The TCOM cables are built using the same dielectric cores as the LMR cables: a nitrogen-injected, closed cell polyethylene foam optimized for loss and ruggedness. The outer conductor construction is the greatest differentiator between the LMR and the TCOM cables. Where the LMR uses a single bonded metal-polyester shield under the round wire braid, the TCOM uses a multi-layer shield, which allows for direct, low resistance outer conductor contact, making this construction the most flexible, rugged, low loss, low PIM coaxial cable available (see Figure 1).

The first layer is composed of a silver-plated copper flat braid, which is designed to flex with the movement of the cable rather than hardening - which would occur with corrugated, tubular or bonded taped outer conductor constructions. The second shield layer is a helically-wrapped, aluminum-mylar-aluminum tape, which contains and maintains the flat braids during flexure. Last, the helically-wrapped tape is covered by a heavy tinned copper flat braid. This triple shield is optimized for flexure and provides greater than 100 dB shielding. Just prior to jacketing, the outer braids of these cables are flooded with a material that basically makes the cable self-healing. If the jacket were ever breached, however unlikely that is, moisture will not enter the cable itself. The jacket is a very strong, pliable, UV-resistant polyurethane compound.

It is not often that high shielding and the ability to perform with continuous flexure are found in the same cable - not to mention excellent dynamic PIM performance, abrasion and chemical resistance and core sizes large enough to satisfy feeder cable lengths in most field applications. Times Microwave offers these rugged TCOM constructions with both a solid center conductor (PUR-DB) and a seven-strand center conductor (Flexstrand-DB), both available in 1/4 , 3/8 and ½ in. The PUR-DB cable is flexible, and the Flexstrand-DB is very flexible.
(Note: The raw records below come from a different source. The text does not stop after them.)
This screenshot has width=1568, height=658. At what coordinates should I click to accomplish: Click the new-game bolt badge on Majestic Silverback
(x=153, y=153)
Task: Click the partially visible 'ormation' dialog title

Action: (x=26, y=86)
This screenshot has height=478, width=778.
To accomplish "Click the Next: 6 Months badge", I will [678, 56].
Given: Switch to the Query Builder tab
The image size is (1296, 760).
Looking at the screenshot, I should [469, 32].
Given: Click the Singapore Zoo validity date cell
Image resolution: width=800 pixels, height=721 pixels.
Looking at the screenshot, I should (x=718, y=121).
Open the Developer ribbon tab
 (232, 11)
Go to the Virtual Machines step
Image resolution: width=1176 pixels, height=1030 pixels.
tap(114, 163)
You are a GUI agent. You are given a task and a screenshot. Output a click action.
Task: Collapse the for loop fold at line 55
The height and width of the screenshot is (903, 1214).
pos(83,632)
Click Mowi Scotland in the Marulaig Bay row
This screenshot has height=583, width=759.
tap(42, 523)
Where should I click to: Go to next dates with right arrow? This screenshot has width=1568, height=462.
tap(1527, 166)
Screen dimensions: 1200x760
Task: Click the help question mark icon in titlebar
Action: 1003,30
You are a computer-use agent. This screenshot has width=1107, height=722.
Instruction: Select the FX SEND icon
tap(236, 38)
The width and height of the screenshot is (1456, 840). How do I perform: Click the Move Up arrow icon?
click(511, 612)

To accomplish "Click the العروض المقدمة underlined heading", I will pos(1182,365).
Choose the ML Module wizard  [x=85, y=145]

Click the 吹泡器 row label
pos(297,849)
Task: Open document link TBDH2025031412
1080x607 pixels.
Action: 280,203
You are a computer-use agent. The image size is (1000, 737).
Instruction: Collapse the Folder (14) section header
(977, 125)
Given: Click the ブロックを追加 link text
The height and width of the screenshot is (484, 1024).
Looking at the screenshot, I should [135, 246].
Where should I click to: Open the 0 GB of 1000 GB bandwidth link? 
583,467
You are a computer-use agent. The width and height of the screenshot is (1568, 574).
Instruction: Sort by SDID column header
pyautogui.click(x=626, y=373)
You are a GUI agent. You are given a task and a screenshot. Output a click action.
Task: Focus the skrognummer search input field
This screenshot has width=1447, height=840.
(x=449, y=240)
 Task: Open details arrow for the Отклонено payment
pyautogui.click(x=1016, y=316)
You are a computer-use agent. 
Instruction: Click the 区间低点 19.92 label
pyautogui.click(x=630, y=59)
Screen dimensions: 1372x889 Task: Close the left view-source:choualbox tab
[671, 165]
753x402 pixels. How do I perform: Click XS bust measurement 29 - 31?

These cables have had rigorous flex testing in nearly every conceivable configuration: coiling and uncoiling, bend and reverse bending (Tic-Toc), Flex Trac and simulated continuous handling.

As rugged as these cables are, they would not realize their full potential without the TCP connector design. This unique construction, which uses materials, plating and tolerances optimized for low PIM, has a BeCu spring collet with rows of barbs on each finger, which grip the cable jacket roughly ¾ in. behind the electrical contact when the back nut is torqued (see Figure 2). This unique construction isolates the bulk of any sideloading force on the cable from the electrical transition between the cable and the connector. TCP connector options comprise male Type N, 4.3/10.0 and 7/17 DIN, which are available for all cable diameters.

Understanding that many applications are demanding of coaxial assemblies, Times Microwave has designed the connectors to be field replaceable and supplies a set of five, easy-to-use tools for cutting, prep and pin crimping, assuring reliable, low PIM terminations in the field (see Figure 3).

Figure 3

Figure 3 One of the tools used to replace a connector in the field.

Times TCOM coaxial cables were developed for a wide range of applications: low PIM, high shielding and harsh environments, including where a cable sees handling and movement after the initial installation or where flexure or coiling is expected through its life. With its rugged construction, the TCOM cable is also a good choice for flexing applications where PIM is not a requirement.

Times Microwave Systems Wallingford, Conn.